Problem details:
Please answer these questions using the interview below.
1. From what age was Chef Bai taking the prescriptions, painkillers and hormone replacement?
2. Whom did Chef Bai talk to on the podcast about high estrogen in dairy?
3. What age does Chef Bai give as current?

Passage shown:
________

Wow. And how long? How long had you been living with the prescriptions, the painkillers, the hormone replacement, all that stuff?

Chef Bai:

Since I was 11.

Rip Esselstyn:

Since you were 11? And so 11 until what? How old?

Chef Bai:

Until 25.

Rip Esselstyn:

Wow. That's a good 14 years there.

Chef Bai:

I know, and when I learned about birth control too, it was like my body had never actually been on a normal menstrual cycle because the birth control is just ... They call it like a pill bleed. It's not even like your own body, your own hormones going through a regular cycle. It's just kind of like a fake cycle if that makes sense and so my body was actually starting to mature and develop and do all these things that it should have been doing when I was younger. So yeah, I was in intense detox. Like detoxing off all the hormones.

Rip Esselstyn:

So for people that don't know, can you describe what is endometriosis?

Chef Bai:

Yeah. So endometriosis is ... I mean they're kind of bouncing around like what they would qualify it as, whether it's like an inflammatory disease or an autoimmune disease. It's very under-researched but it's being more researched now but it's where the lining, the endometrial lining that's supposed to only be on the inside of your uterus is also on the outside of your uterus and it's not ... It's like very similar to the same kind of endometrial lining. So when you have your cycle, it basically sheds and creates adhesions and cysts and the cysts can grow and they can burst and it's really painful and they're now finding that the endometriosis can spread to your lungs. They found it on the spinal cord of some women. Like it's growing out of control and I actually just talked to Dr. Klaper on my podcast and he was talking a lot about the high estrogen that's in dairy now and how it's causing things like endometriosis and PCOS to just kind of get out of control, so yeah.

Rip Esselstyn:

Yeah. And tell me, if you have endometriosis, does that mean that you then ... You have the ability to get pregnant?

Chef Bai:

So it's interesting that you, because I've been talking about this a lot lately. So they've said no, my whole life. They're like, "It's going to be really hard for you. You should have a different plan." When I was 11 years old, they're telling me that I'm never going to be able to have kids, so don't even think about it." Which I think is why I've become super career-motivated but now that I just like know so much other information and I know that healing is possible and I know that you can really take control of your life and take back the narrative that has been given to you or been given to me by so many other people, I think that I could. I don't know, I'm 30 now and I'm married and so my husband and I are like, "Well do we want kids? Like we've always said that we're never going to have them because of me, but should we see what's going to happen?"

________

Provided information:
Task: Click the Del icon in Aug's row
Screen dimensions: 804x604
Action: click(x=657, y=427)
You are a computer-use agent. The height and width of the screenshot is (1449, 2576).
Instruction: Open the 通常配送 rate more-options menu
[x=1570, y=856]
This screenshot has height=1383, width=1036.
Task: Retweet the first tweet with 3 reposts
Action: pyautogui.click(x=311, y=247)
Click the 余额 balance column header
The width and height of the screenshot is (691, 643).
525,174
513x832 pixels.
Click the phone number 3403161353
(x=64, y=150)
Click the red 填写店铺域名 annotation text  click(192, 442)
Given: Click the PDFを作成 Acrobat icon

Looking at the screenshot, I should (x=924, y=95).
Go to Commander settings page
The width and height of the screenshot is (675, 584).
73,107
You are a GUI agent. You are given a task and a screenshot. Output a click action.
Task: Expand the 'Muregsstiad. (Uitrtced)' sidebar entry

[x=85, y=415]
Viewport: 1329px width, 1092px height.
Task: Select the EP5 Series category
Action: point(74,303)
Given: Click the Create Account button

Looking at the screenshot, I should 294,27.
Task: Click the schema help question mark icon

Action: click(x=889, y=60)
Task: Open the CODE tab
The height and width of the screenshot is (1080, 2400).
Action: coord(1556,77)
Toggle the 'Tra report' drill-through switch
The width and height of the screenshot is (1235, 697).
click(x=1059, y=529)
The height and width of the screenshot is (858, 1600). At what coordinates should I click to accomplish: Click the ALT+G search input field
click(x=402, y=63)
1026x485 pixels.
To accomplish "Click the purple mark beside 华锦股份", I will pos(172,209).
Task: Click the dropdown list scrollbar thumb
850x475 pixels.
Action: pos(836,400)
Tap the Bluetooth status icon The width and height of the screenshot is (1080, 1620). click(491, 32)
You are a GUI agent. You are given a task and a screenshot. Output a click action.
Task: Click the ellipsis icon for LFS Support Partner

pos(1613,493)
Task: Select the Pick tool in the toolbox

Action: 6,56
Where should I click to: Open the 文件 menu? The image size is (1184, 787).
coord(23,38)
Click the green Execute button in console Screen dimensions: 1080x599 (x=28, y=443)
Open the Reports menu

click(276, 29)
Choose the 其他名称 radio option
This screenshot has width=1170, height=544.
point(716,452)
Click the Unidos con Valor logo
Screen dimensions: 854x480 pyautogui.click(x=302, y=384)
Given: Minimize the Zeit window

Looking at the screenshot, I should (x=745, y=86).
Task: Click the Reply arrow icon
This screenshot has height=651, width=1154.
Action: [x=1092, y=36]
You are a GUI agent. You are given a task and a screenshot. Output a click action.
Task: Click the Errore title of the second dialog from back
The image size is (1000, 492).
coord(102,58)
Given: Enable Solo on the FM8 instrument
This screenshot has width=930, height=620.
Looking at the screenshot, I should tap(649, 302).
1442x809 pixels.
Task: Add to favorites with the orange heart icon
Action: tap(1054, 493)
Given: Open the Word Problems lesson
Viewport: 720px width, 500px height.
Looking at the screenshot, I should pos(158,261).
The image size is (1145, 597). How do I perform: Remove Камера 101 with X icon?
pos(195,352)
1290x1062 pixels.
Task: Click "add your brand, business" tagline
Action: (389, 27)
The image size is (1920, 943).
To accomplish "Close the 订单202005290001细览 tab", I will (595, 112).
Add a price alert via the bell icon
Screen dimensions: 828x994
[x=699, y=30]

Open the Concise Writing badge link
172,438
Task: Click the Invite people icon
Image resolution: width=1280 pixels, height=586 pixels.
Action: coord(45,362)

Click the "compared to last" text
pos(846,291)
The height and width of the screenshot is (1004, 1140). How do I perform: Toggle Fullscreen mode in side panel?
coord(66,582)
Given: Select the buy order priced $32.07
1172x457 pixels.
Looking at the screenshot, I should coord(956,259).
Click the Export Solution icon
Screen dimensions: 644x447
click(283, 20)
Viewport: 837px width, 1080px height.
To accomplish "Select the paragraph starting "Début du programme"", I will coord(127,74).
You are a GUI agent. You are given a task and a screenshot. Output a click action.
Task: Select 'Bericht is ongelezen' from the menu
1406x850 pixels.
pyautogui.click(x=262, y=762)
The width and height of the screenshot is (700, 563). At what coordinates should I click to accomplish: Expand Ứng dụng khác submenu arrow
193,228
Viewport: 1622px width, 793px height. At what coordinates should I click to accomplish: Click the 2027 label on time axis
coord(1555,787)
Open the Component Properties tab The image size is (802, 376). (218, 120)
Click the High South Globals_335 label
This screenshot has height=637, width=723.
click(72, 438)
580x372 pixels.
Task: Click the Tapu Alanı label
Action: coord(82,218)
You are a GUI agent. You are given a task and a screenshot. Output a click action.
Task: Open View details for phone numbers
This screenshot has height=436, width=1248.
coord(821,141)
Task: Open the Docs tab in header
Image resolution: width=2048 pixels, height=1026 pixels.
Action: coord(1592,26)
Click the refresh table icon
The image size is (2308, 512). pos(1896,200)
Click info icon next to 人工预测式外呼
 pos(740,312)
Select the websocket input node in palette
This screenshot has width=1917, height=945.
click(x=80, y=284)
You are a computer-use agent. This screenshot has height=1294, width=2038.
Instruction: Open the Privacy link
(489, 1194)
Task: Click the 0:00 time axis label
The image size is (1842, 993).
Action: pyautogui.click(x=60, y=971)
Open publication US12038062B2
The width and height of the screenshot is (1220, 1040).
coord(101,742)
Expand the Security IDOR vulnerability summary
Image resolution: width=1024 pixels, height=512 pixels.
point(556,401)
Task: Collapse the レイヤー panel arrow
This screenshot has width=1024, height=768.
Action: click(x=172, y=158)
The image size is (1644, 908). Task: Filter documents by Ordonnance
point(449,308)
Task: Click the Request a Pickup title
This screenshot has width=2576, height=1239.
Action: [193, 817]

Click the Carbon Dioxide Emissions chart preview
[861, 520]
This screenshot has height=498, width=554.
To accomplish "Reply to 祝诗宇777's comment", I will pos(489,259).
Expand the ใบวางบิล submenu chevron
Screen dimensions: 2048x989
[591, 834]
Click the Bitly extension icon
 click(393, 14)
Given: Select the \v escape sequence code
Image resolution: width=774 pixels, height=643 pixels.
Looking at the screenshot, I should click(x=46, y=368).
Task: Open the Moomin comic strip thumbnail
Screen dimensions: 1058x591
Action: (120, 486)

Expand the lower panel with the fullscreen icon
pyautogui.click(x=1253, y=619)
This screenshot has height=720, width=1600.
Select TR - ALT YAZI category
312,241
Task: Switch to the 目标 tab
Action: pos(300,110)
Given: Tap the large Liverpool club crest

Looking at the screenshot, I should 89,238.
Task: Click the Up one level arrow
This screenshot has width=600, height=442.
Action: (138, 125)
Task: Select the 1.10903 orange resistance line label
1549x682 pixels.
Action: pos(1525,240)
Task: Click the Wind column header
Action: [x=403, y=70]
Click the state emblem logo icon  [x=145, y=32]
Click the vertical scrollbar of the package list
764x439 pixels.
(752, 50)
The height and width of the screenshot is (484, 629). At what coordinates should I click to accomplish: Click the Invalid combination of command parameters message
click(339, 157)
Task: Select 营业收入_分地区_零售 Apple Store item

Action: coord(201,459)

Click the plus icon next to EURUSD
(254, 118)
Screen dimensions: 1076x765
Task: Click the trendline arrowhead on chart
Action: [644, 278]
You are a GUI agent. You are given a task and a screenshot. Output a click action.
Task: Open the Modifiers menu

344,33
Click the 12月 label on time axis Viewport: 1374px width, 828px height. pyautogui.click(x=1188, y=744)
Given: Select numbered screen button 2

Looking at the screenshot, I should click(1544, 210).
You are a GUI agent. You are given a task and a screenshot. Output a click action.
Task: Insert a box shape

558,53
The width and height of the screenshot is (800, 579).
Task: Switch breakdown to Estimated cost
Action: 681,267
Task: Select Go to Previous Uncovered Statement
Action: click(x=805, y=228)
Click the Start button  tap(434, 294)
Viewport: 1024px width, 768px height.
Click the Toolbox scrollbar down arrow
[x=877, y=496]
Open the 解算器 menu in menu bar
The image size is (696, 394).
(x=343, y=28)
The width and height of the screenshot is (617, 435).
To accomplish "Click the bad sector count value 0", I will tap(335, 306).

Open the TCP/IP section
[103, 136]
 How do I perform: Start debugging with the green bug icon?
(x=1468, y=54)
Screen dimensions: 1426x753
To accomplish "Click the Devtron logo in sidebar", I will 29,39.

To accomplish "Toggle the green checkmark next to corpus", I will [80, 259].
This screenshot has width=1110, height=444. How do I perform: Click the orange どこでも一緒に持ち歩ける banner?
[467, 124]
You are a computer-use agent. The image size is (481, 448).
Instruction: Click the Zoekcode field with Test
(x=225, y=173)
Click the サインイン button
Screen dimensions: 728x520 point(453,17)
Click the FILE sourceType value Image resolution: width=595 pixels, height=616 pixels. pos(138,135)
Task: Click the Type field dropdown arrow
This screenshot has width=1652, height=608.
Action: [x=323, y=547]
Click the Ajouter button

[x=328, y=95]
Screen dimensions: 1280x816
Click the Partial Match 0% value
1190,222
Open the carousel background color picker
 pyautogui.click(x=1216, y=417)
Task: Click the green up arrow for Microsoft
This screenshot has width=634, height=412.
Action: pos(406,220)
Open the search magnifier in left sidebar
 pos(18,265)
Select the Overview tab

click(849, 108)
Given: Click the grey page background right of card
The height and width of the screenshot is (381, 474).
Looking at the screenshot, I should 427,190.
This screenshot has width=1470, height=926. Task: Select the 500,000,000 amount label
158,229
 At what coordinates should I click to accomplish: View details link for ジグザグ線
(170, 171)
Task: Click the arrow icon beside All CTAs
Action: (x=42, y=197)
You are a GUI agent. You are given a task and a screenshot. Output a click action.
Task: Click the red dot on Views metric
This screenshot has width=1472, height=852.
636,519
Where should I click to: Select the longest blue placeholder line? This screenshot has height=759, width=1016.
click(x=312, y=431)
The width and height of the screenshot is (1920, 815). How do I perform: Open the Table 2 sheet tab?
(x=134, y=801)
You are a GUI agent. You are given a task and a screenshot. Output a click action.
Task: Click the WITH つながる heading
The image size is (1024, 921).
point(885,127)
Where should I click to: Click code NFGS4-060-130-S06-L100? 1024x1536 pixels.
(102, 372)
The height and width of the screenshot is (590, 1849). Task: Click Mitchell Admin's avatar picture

________

Answer to the problem:
1. From age 11.
2. Dr. Klaper.
3. 30.